I would take the check back to the university and have them cut it correctly. Seriously.

However, failing that, I would endorse it in your capacity as treasurer for the company. Your should know how to do that, since you are a treasurer for a company.

Oh. It's an e-transfer.

Absolutely not. You need to go back to the payer and tell them to reverse the transaction and send it to your corporation. A corporation is a separate legal person in tax law, so They literally paid the wrong person.

You can't receive a payment for your corporation. Proprietorship, yes. LLC, maybe. Corporation, nuh-uh.

I'm going to accept it personally anyway

You will get nailed by this. You will get a "1099" issued to you personally, and the IRS will expect personal income tax to be paid on that. You can talk them out of it - I have - but your documentation will need to be tip top, hence the advice for the letter. You must say that the payment was made to you in error and you must transfer the full $10,000.

Also in some instances such payments are subject to backup withholding e.g. That 30% you mentioned. Withholding is not tax. Withholding is a bank account on deposit with the IRS, to assure you have deposited enough money to pay your taxes on April 15. It's technically your money and you get any extra back after you file your taxes.

So if they only sent you $7000, you still have to transfer the full $10,000 to the corporation. And if that creates cash flow problems for you, tough beans: IRS does not recognize the existence of cash flow problems. You might try having the corporation loan you the amount you are shy, but the corporation will need to put all this on paper, set an appropriate interest rate, etc.

If you don't transfer the full $10,000, or if your argument of erroneous payment is not effective, then it becomes two things: a) a prize award to you personally for $10,000, on which you owe personal income tax; and a $whatever investment, for whch you should receive shares of stock. You could also characterize it as a loan to the company.

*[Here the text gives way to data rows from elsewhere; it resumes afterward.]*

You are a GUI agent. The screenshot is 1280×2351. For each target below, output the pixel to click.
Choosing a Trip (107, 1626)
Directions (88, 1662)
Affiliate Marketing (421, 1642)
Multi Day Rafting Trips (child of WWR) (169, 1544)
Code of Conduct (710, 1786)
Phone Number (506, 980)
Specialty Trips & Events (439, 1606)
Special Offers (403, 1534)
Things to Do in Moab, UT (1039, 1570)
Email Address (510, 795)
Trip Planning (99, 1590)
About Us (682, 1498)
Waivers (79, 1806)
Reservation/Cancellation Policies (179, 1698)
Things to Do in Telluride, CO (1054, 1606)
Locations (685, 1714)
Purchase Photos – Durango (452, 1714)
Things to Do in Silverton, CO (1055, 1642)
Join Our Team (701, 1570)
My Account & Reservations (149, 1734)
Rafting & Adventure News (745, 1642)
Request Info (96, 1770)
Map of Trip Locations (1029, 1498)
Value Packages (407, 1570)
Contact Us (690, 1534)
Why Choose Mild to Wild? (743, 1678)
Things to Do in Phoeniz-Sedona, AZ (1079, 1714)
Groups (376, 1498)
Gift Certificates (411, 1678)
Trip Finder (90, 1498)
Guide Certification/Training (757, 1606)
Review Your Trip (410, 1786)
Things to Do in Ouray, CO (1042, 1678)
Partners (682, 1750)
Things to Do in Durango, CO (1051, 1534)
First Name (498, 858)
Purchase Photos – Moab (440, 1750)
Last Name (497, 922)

You kinda see where this "accept it into my personal bank account" option sucks.

I get where passively accepting this is easier right now, I don't think it'll stay easier.

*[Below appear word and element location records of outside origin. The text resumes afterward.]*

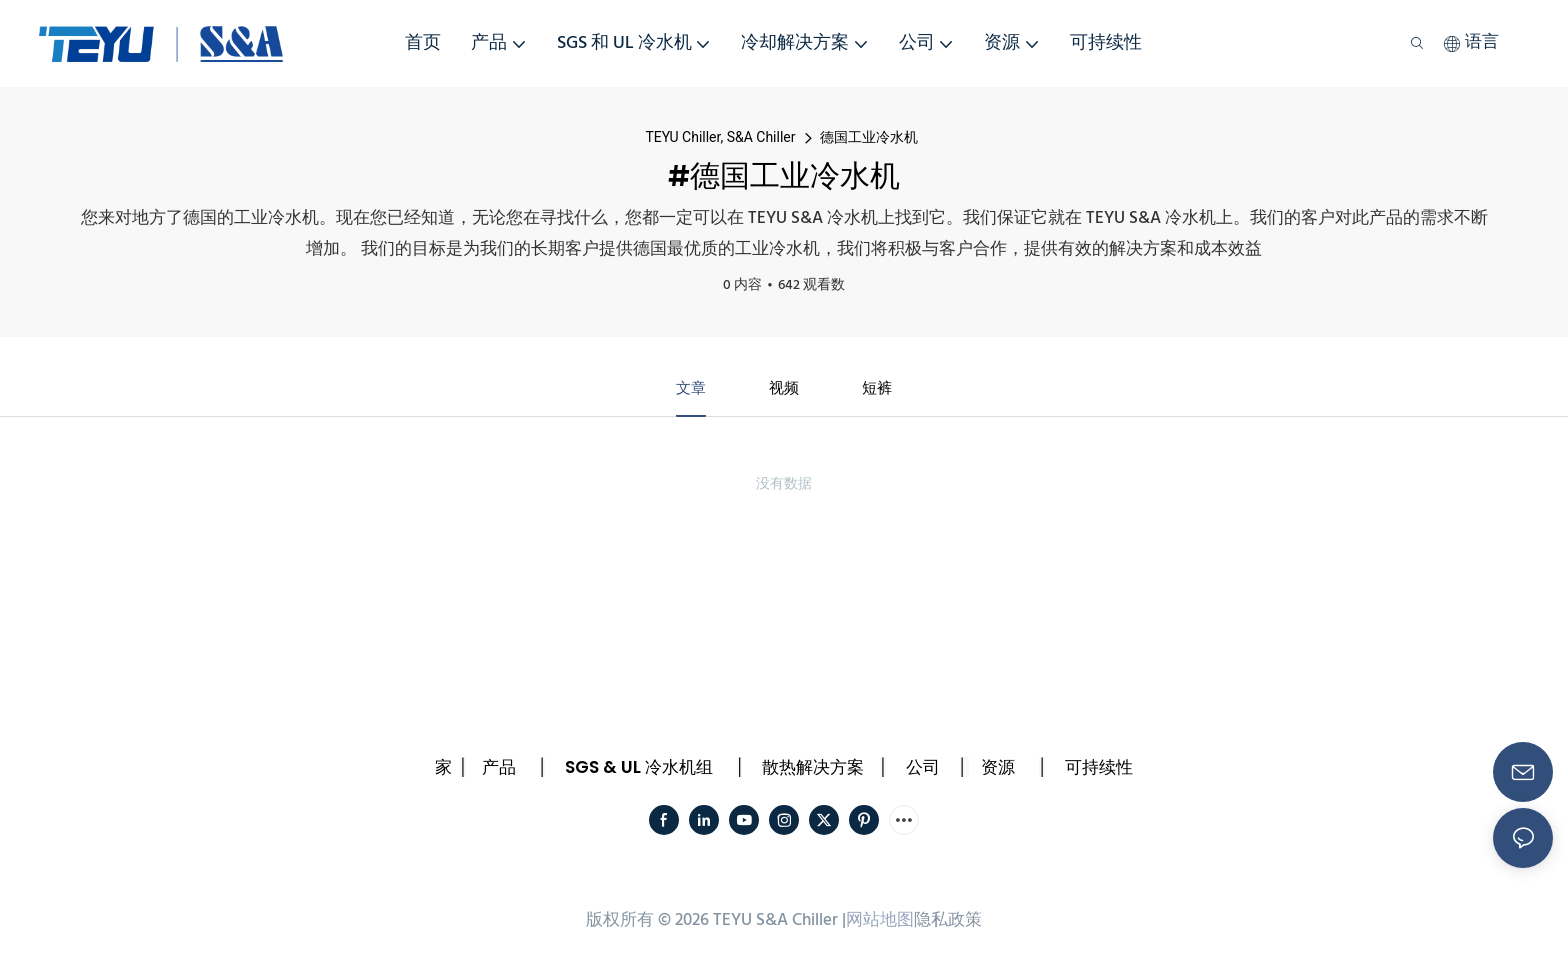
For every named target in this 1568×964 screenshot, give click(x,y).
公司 (923, 769)
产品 (499, 769)
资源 (998, 769)
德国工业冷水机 (869, 137)
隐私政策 (948, 923)
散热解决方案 (813, 769)
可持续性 (1099, 769)
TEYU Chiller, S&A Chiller (720, 137)
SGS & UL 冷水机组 (639, 769)
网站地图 (880, 923)
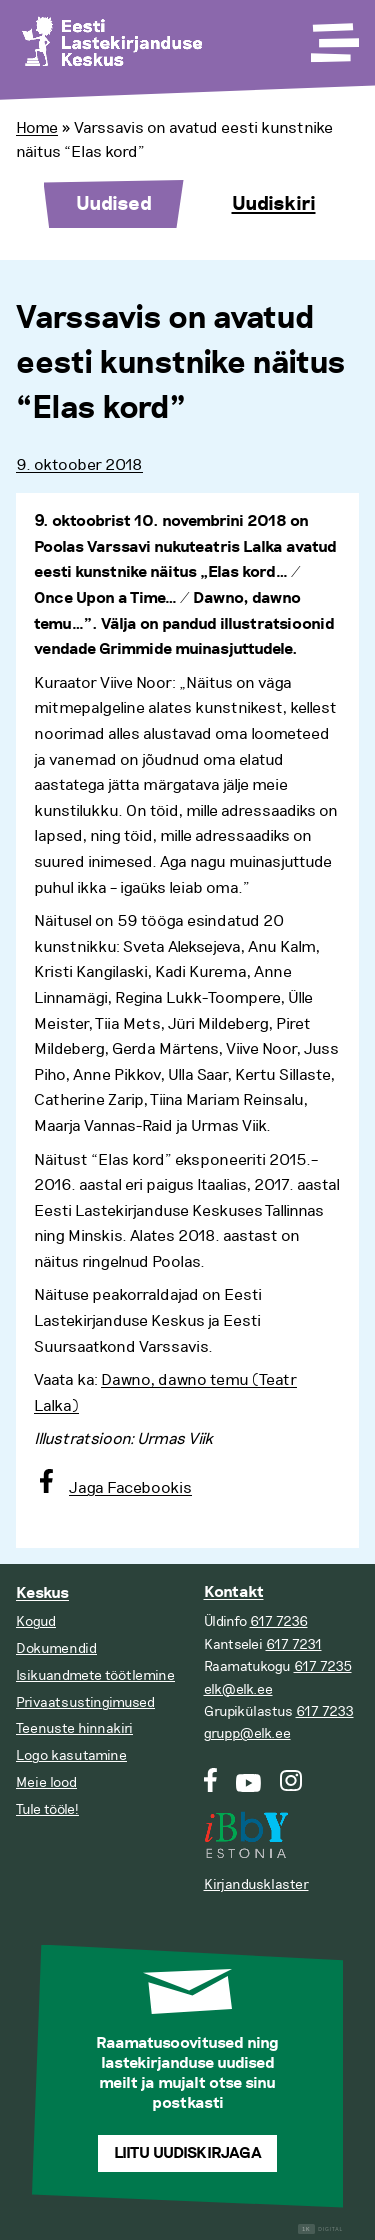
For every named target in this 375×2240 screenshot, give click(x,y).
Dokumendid (56, 1648)
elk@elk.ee (238, 1689)
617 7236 (279, 1621)
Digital (320, 2229)
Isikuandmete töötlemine (95, 1675)
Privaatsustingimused (85, 1702)
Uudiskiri (274, 204)
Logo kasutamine (71, 1755)
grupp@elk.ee (247, 1733)
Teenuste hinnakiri (74, 1728)
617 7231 (294, 1644)
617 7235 (323, 1666)
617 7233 (325, 1711)
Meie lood (46, 1782)
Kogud (36, 1621)
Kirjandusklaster (256, 1884)
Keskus (42, 1593)
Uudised (114, 204)
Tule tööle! (47, 1809)
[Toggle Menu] (333, 36)
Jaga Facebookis (130, 1488)
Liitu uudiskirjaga (188, 2153)
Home (37, 128)
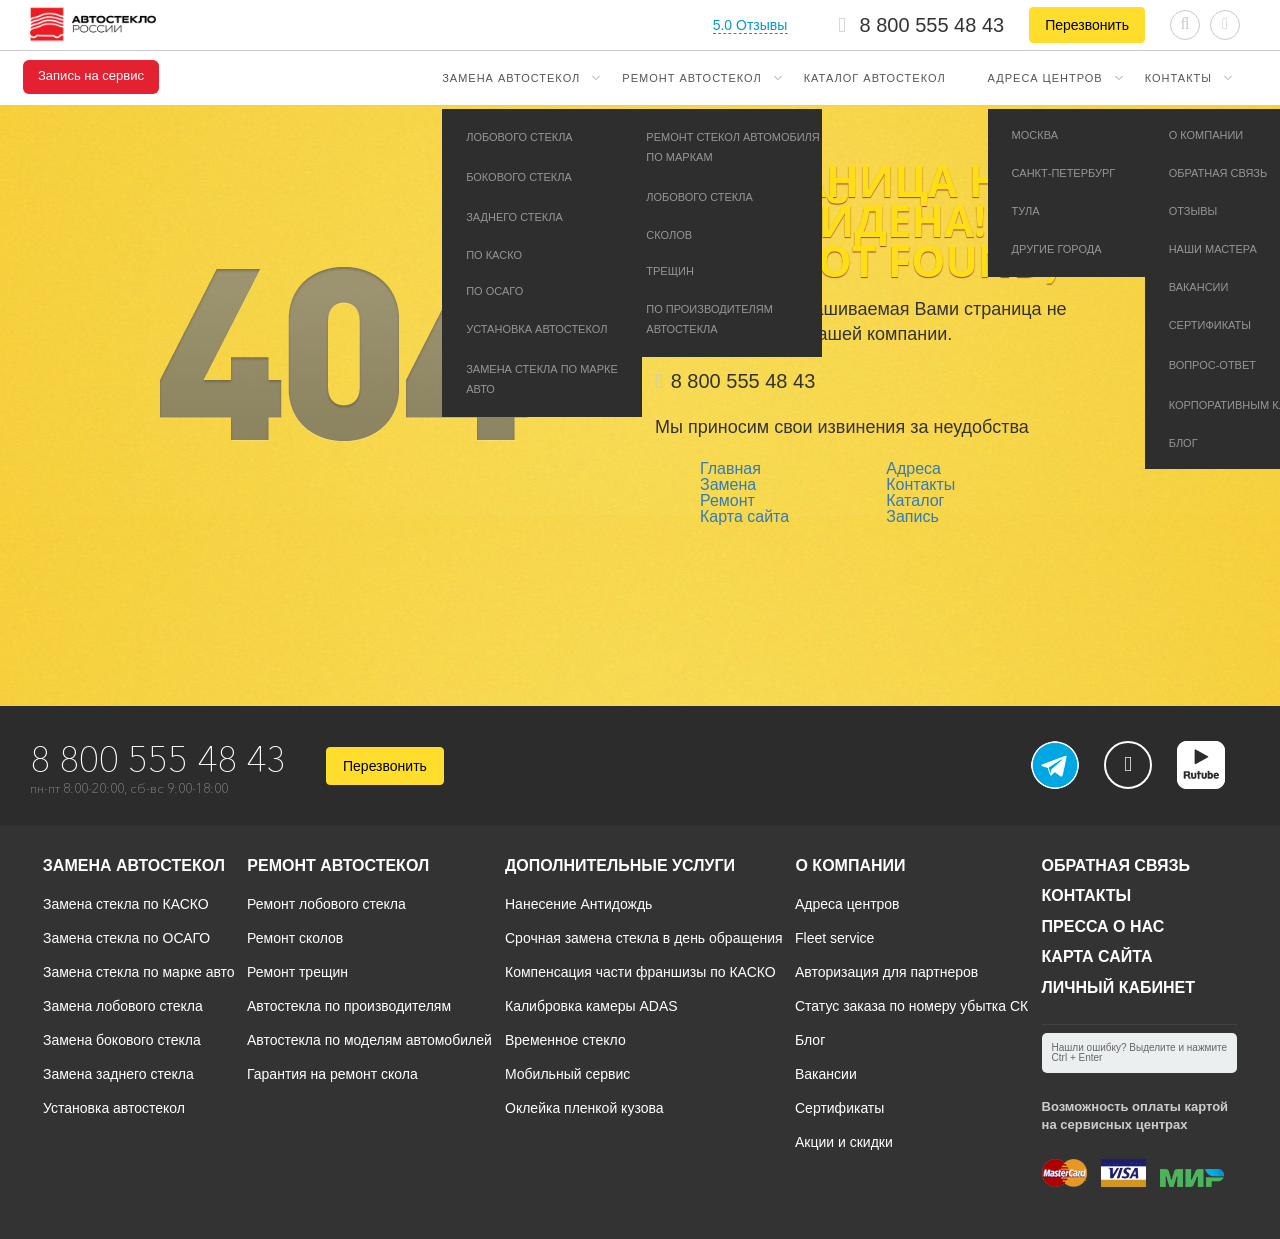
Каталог (915, 500)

What were the prize rules?

There's one last snag. You have to review the contest rules. Are they allowed to pay a third party? Your corporation is not you. It is quite possible that A) only individuals (natural persons) can enter the contest, e.g. College students, e.g your corporation is not a student of that school..... and B) rules require the prize be paid to the actual winner rather than some other entity according to winner's instructions. (although that last would be pretty stupid, you should be the right to redirect your prize to charity.)

There may also be a tax issue with this. In principle I don't see a problem, the money is income to the corporation and it will pay tax on it via its annual taxes (Form 1120). But I am not a tax attorney.

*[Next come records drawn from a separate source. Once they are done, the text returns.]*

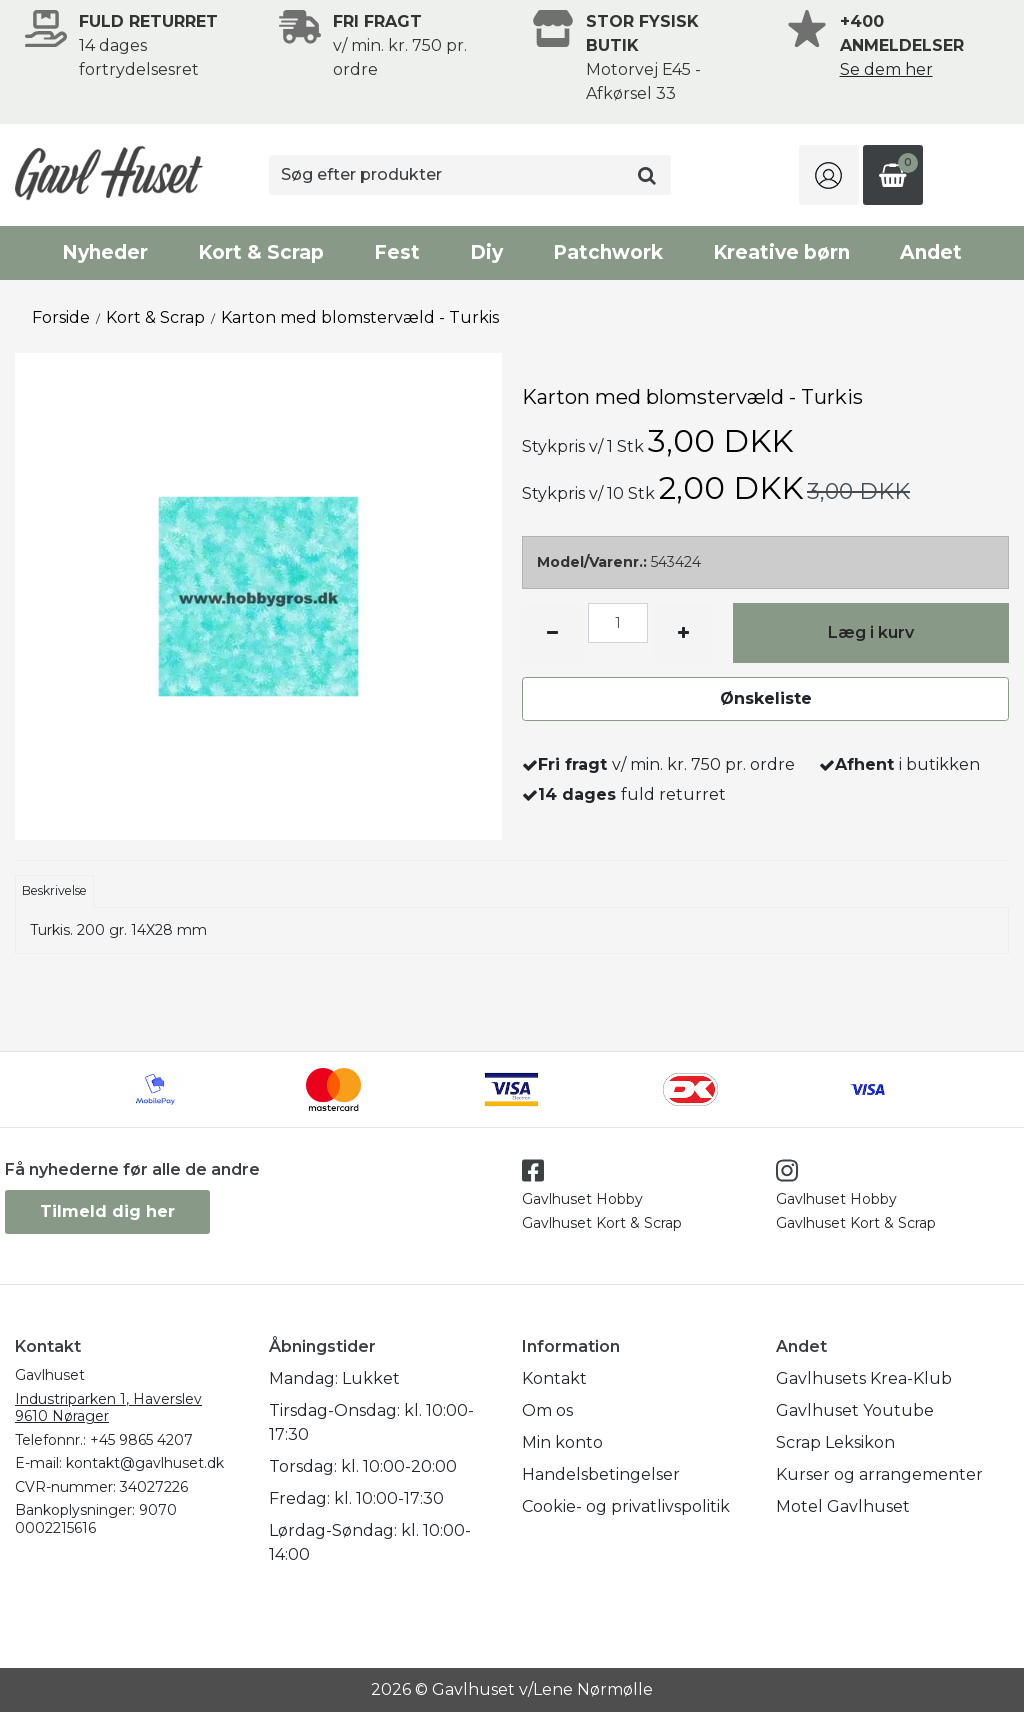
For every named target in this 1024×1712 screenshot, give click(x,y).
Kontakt (554, 1378)
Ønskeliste (766, 698)
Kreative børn (781, 252)
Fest (397, 252)
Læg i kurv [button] (871, 632)
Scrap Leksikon (835, 1442)
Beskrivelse (54, 890)
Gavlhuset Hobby (582, 1199)
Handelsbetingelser (601, 1474)
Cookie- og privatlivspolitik (626, 1506)
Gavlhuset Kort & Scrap (602, 1223)
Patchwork (608, 252)
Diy (486, 252)
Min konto (562, 1442)
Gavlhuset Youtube (855, 1410)
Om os (547, 1410)
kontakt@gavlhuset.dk (145, 1463)
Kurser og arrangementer (879, 1474)
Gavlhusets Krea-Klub (864, 1378)
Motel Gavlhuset (843, 1506)
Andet (931, 252)
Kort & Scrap (261, 252)
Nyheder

  • As it was a direct deposit, I can't have them cut the check again, or endorse the deposit as a treasurer! – unicornication Jan 25 at 23:15
  • Yes you can! This answer addressed that: "You need to go back to the payer and tell them to reverse the transaction and send it to your corporation". The university can reverse the direct deposit. Then you need to decide whether you want the university to direct deposit it to the corporation account or issue a check to the corporation which you can endorse as treasurer and deposit. – Ellie Kesselman Feb 4 at 9:57

The IRS is informed about 10+k$ cash transactions, not direct deposits.

But independent of that, it wouldn't matter. just because money comes into your account doesn't imply it's taxable income. You can simply transfer it to your company's account (and treat it in its books correctly), and that's it.

If the IRS would ever ask you, you simply tell them that it went in the wrong account and was transferred out right away. As long as the correct receiver treated it correctly, there is no problem.